Having this exposed through an api that is standardized and maintained by someone else is also nothing to sneeze at. I'd trade a bit of performance for that kind of standardization and turnkey use in the right scenario.

1 comments

The reason we use Solr for this specific task is because PostgreSQL cannot efficiently and quickly merge two index queries (time & space). It can do this to a limited degree, but both of these dimensions potentially match 10s of millions of documents, and PG falls over at this.
So you make the r-tree 3 dimensions (lat,lng,time). PostgreSQL supports this.

I dunno I can't envision Solr being more efficient than a properly designed RDBMS for these situations. If you were integrating a full-text search I'd absolutely believe that to be the case but...

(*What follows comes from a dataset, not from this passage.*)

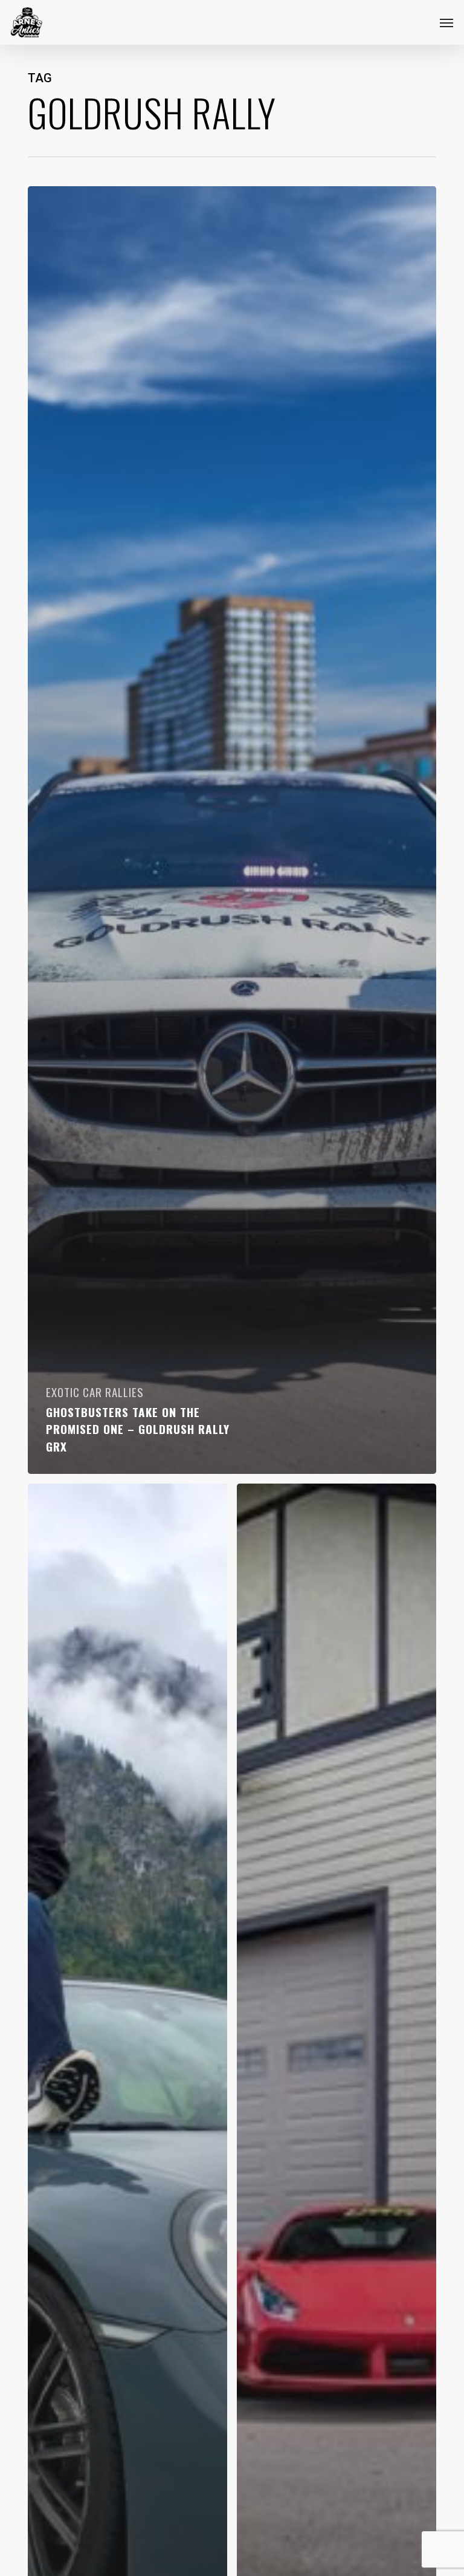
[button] (446, 22)
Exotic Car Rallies (95, 1392)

We need independent time & geo searches as well. The indexes are vastly smaller in Solr. We use PostgreSQL extensively and prefer it, so it's not a matter of simply wanting to use something different.
That's very interesting. Could you share your story with the mailing list pgsql-hackers a little bit? The guys who work on indexing are quite active on those lists.

Also, there's some new thing I don't understand super well, sp-gist, do you have any thoughts on that?